Records provided section start

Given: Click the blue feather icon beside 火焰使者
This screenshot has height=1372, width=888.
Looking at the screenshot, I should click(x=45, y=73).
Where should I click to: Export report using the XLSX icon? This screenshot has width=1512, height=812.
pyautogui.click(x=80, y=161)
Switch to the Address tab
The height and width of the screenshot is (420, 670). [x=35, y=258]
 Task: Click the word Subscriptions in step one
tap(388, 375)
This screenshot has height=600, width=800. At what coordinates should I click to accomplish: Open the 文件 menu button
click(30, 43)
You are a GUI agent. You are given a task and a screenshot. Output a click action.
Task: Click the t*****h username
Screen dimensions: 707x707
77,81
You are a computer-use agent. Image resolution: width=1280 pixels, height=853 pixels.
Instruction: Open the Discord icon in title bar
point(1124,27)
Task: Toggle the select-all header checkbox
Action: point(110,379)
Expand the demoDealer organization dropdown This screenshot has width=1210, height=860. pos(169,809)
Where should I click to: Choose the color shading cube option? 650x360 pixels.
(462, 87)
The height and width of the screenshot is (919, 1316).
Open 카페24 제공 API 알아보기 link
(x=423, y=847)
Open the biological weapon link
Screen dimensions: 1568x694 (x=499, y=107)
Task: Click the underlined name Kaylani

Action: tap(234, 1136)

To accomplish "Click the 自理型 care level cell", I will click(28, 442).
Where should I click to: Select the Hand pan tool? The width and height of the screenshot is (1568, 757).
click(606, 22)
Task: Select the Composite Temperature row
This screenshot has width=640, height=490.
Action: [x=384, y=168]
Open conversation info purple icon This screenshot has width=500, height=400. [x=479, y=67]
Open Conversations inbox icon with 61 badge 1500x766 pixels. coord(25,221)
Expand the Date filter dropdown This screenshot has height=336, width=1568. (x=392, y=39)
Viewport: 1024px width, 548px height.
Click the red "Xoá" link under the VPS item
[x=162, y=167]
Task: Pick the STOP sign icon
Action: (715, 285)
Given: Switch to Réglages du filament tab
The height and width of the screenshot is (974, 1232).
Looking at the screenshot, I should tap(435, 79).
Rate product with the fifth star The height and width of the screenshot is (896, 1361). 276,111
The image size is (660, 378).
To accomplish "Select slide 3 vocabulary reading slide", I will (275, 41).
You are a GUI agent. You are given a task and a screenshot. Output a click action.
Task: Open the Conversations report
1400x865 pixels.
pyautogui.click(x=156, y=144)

Records provided section end

= Your assignment =
Copy the material above, line for line.

= Solution to the exercise =
Given: Click the blue feather icon beside 火焰使者
This screenshot has height=1372, width=888.
Looking at the screenshot, I should click(x=45, y=73).
Where should I click to: Export report using the XLSX icon? This screenshot has width=1512, height=812.
pyautogui.click(x=80, y=161)
Switch to the Address tab
The height and width of the screenshot is (420, 670). [x=35, y=258]
 Task: Click the word Subscriptions in step one
tap(388, 375)
This screenshot has height=600, width=800. At what coordinates should I click to accomplish: Open the 文件 menu button
click(30, 43)
You are a GUI agent. You are given a task and a screenshot. Output a click action.
Task: Click the t*****h username
Screen dimensions: 707x707
77,81
You are a computer-use agent. Image resolution: width=1280 pixels, height=853 pixels.
Instruction: Open the Discord icon in title bar
point(1124,27)
Task: Toggle the select-all header checkbox
Action: point(110,379)
Expand the demoDealer organization dropdown This screenshot has width=1210, height=860. pos(169,809)
Where should I click to: Choose the color shading cube option? 650x360 pixels.
(462, 87)
The height and width of the screenshot is (919, 1316).
Open 카페24 제공 API 알아보기 link
(x=423, y=847)
Open the biological weapon link
Screen dimensions: 1568x694 (x=499, y=107)
Task: Click the underlined name Kaylani

Action: tap(234, 1136)

To accomplish "Click the 自理型 care level cell", I will click(28, 442).
Where should I click to: Select the Hand pan tool? The width and height of the screenshot is (1568, 757).
click(606, 22)
Task: Select the Composite Temperature row
This screenshot has width=640, height=490.
Action: [x=384, y=168]
Open conversation info purple icon This screenshot has width=500, height=400. [x=479, y=67]
Open Conversations inbox icon with 61 badge 1500x766 pixels. coord(25,221)
Expand the Date filter dropdown This screenshot has height=336, width=1568. (x=392, y=39)
Viewport: 1024px width, 548px height.
Click the red "Xoá" link under the VPS item
[x=162, y=167]
Task: Pick the STOP sign icon
Action: (715, 285)
Given: Switch to Réglages du filament tab
The height and width of the screenshot is (974, 1232).
Looking at the screenshot, I should tap(435, 79).
Rate product with the fifth star The height and width of the screenshot is (896, 1361). 276,111
The image size is (660, 378).
To accomplish "Select slide 3 vocabulary reading slide", I will (275, 41).
You are a GUI agent. You are given a task and a screenshot. Output a click action.
Task: Open the Conversations report
1400x865 pixels.
pyautogui.click(x=156, y=144)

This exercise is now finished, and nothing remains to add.